El espacio para consolidar la propuesta del muralismo mexicano fue justamente la Escuela Nacional Preparatoria. Allí llegaron también Fernando Leal, Fermín Revueltas, Ramón Alva de la Canal y Emilio García Cahero, procedentes la Escuela de Pintura al Aire Libre de Coyoacán, que buscaba implantar un arte nacional alejado del academicismo y las tendencias europeas. A ellos se unió el francés Jean Charlot, cercano a Rivera. El resultado de esa convergencia creativa fue un conjunto de murales que se mecieron entre la visión vasconcelista y la militancia política, pero que ya también incluyeron referencias al pasado mexicano.
Mientras que Fernando Leal (La fiesta del Señor de Chalma) y Fermín Revueltas (Alegoría de la Virgen de Guadalupe) plasmaron tradiciones populares y el mestizaje cultural, Ramón Alva de la Canal (El desembarco de los españoles y la cruz plantada en tierras nuevas) y Jean Charlot (Masacre en el Templo Mayor o La Conquista de Tenochtitlan) se enfocaron en temas históricos, aunque desde enfoques distintos, pues Alva de la Canal hace referencia al legado hispánico, en tanto que Charlot enfatiza la brutalidad de los españoles contra los indígenas.
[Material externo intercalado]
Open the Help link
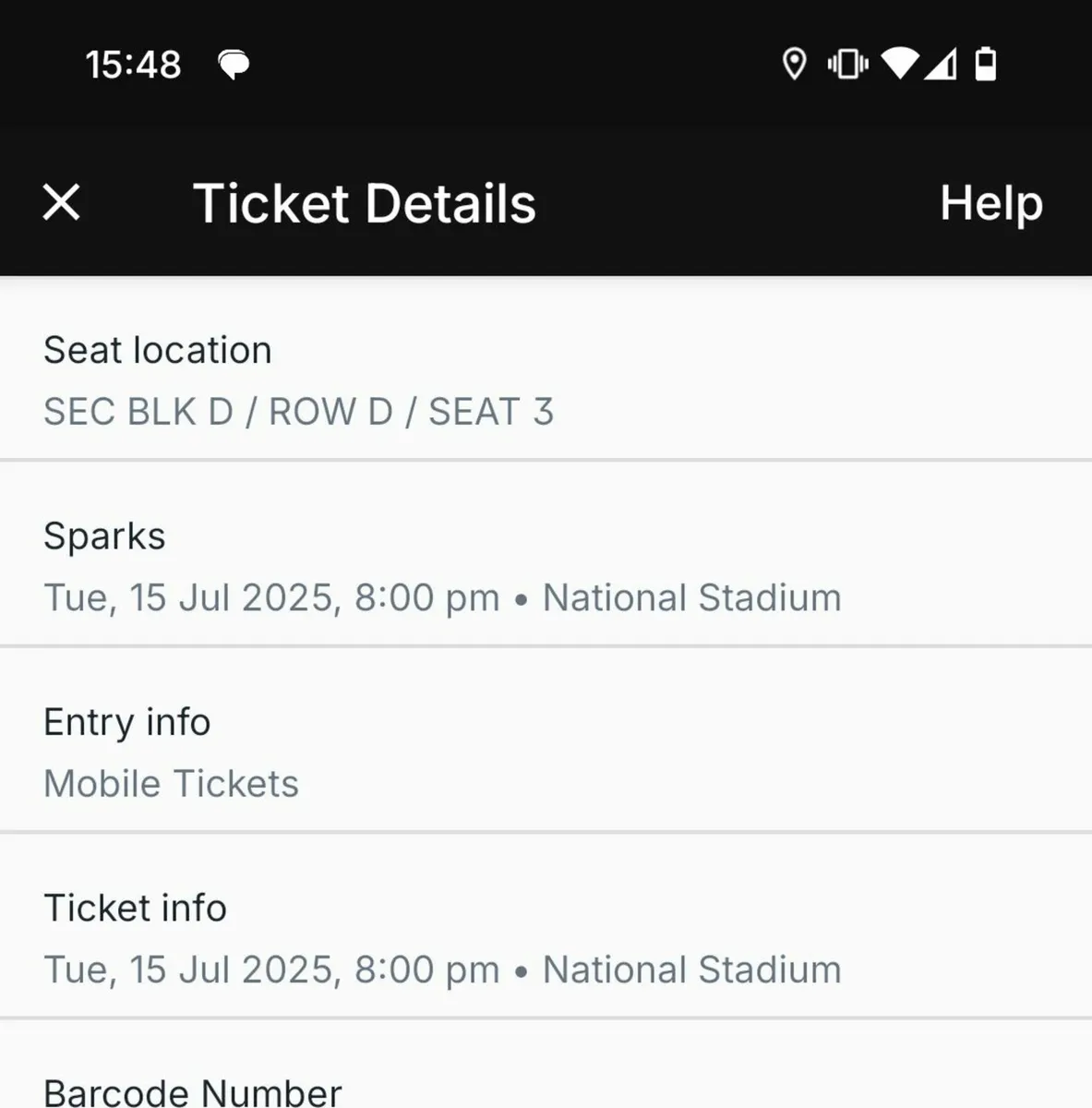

A finales de 1922, a aquel “laboratorio” del muralismo mexicano llegó también David Alfaro Siqueiros, recién desembarcado de Europa y quien desde un año antes instaba a los artistas a acercarse a “las obras de los antiguos pobladores de nuestros valles, los pintores y escultores indios”, al tiempo que Rivera llamaba a analizar y estudiar “el arte maya, azteca, tolteca, ninguno de los cuales se queda corto frente a ningún otro”. En el Colegio Chico de San Ildefonso, Siqueiros dio vida a los primeros murales de su trayectoria, un conjunto que incluyó Los elementos (también llamado El espíritu de Occidente), El llamado de la libertad, Los mitos (o Los ángeles de la liberación) y El entierro del obrero sacrificado.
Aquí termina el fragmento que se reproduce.